We should not be suggesting that SPF is the Internet-wide routing algorithm, or, indeed, that there is any one algorithm. SPF is quite effective in networks, or hierarchical subareas of networks. Even real-world intradomain routing protocols such as OSPF use distance vector routing for their inter-area and external routes. The overall Internet (and large private system) Border Gateway Protocol uses path vector routing with a considerable number of policy extensions, the policy so dominating that BGP is not infrequently called a reachability protocol rather than a routing protocol. Howard C. Berkowitz 22:32, 24 December 2009 (UTC)

Good points. I can see there are some unintended suggestions in the second paragraph of the intro. How about "This article will explain a basic routing algorithm [1] commonly used in routing protocols for small to mid-sized networks." I'm still a little puzzled by what this means in real numbers. Peterson & Davie (p.267) say "fewer than a hundred nodes". The Python program in this article will compute a routing table of 3000 nodes in 1.2 seconds. In C, this would be more like 12 msec. Surely this is fast enough for a network where link costs change over a period of hours. --David MacQuigg 20:57, 25 December 2009 (UTC)
The hundred node (specifically router nodes) is an old Cisco guideline, written for a time when the processor in a high-end router was a 68040. The issue isn't so much that node cost changes, but that a node is no longer reachable and the entire table has to be recomputed -- especially in routers where the same processor calculates and forwards. It is not at all unprecedented for forwarding to stop while the forwarding table and routing table (if separate) are recomputed. Remember, too, that a real routing protocol such as OSPF only uses the Dijkstra algorithm for intra-area routes, and still has to do distance vector for inter-area and external routes.
While the Dijkstra algorithm is running, processor utilization often spikes to near 100%, which is acceptable if the processor is just doing route calculation, but a problem if it's doing other real-time things.
I certainly know of real networks with 1500 router nodes in an area, but I don't necessarily reject the idea of keeping the number of routers in an area down to the low hundreds. The reason is less computation load than the operational difficulty of going through a link state data base with huge numbers of entries. Good routing architects also try to minimize the number of routers, topologically in an area, that actually run the SPF computation; edge/stub routers can get by perfectly well with static default routes.

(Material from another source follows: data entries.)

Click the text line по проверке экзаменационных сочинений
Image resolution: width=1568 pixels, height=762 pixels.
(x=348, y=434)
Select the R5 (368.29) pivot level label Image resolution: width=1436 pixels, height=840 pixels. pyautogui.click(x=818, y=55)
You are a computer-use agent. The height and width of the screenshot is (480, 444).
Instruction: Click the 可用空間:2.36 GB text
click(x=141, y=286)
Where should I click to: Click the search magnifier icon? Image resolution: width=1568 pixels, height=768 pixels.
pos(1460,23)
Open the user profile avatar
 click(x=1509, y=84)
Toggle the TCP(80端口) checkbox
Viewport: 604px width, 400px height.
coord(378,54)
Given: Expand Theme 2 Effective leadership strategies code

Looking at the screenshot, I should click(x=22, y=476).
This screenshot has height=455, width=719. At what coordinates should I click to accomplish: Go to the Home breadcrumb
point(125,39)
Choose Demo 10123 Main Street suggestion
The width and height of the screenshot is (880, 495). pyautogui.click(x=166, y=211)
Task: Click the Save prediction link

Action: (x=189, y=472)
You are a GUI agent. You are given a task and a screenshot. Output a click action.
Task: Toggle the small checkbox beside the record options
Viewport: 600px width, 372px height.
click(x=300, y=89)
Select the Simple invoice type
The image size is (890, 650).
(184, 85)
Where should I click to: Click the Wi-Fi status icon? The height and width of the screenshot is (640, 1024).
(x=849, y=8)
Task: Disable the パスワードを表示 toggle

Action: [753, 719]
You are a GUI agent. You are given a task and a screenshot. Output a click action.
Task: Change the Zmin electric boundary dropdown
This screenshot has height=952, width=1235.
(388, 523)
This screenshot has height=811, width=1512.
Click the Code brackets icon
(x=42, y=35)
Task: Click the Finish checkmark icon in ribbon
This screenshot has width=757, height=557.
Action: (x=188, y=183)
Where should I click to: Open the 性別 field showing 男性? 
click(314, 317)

Do consider the needs of real-time routing. It takes about 1.2 msec for a maximum length 802.3 frame, at 10 Mbps, to move across a serial interface. Scaling that up, in that same 1.2 msec, if the processor isn't forwarding, 10 Fast Ethernet, 100 Gigabet Ethernet, or 1000 10GE frames, per interface, can be dropped. For your 12 msec, multiply by 10, and then consider that the router might have 8-24 interfaces. 40 Gbps is now reasonably common in large ISP routers, with 100 Gbps starting to happen.Howard C. Berkowitz 22:40, 25 December 2009 (UTC)